Three tests to cram, and one essay analyzing the socio economic themes of the 'Great Gatsby'. Before that I have to actually read the damned thing, which dear lord is a slog to get through. How do you stay up all night and study with enough energy left over to rally and take tests and turn in that essay; Adderall. Pretty easy to get a hold of. At least three students fake something to sell their prescription for twenty dollars a pill.

I pop that pill then start going over the formulas for math and the equations for chemistry...wait? Is it the other way around? Not important. I take the pill and go over my assignments and when I'm done I feel my brain start to spark. It's seven, and time to read the hell out of F. Scott Fitzgerald.

"In my younger more vulnerable years..." and I lose the night.

Usually when I wake up it's because I hear or see something. Light in my eyes, the blaring horn of my alarm. Something I smelled woke me up this time. Then I hear it. Fresh warm piss two feet from my face that's flat on the ground from a homeless guy doing his morning routine. I try to jump up and end up falling over and into a trashcan that crashes to the ground.

"Morning sunshine," the homeless man says as he shakes twice and goes about his day.

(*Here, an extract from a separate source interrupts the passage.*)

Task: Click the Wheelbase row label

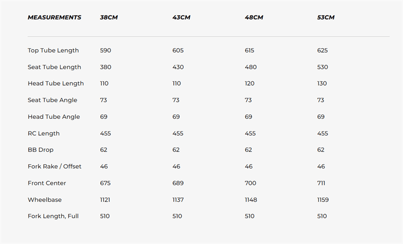Action: 45,200

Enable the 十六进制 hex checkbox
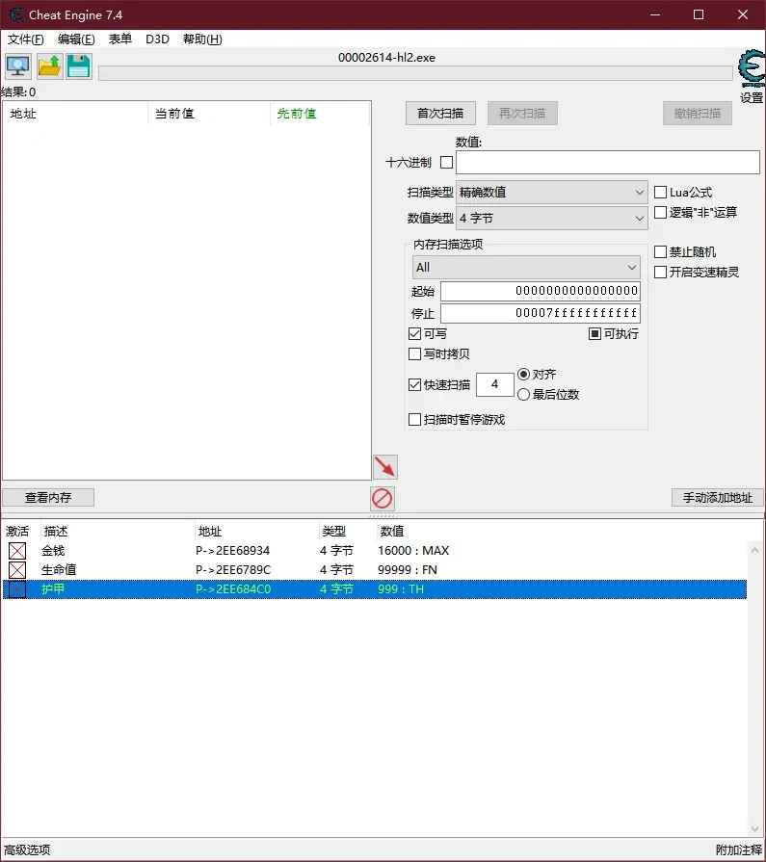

My head is throbbing, I have cotton mouth something fierce, and I got no idea where the hell I am. Gathering my bearings I hear traffic from above and use my hand to cover the sun as I look up at the bridge above me. Checking my pockets I find my phone is thankfully intact and has a little power left.

It's nine in the morning. I have fourteen hours of lost memories.

--

That was a week ago, and I'm still trying to figure out exactly what happened that night. When I sat at my desk the next day I opened the Great Gatsby and saw notes and highlighted portions. Nice to know I was productive.

Two days later I received a text from Samantha. Who the hell is Samantha?

'We still meeting in the girls bathroom in the basement?' Samantha asked me with heart emojis. What the hell did I do that night?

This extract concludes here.